**Assigned task**
Please return exactly the lines from the one containing "Task: Switch to Dark theme" through the end of the records, including both.

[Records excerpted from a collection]
Start of Block

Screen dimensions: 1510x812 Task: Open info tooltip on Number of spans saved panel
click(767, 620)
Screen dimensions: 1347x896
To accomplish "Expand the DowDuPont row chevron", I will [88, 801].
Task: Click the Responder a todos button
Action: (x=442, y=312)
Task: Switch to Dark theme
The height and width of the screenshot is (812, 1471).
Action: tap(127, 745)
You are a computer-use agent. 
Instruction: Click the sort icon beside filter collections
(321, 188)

End of Block

**Response area**
Task: Switch to Dark theme
The height and width of the screenshot is (812, 1471).
Action: tap(127, 745)
You are a computer-use agent. 
Instruction: Click the sort icon beside filter collections
(321, 188)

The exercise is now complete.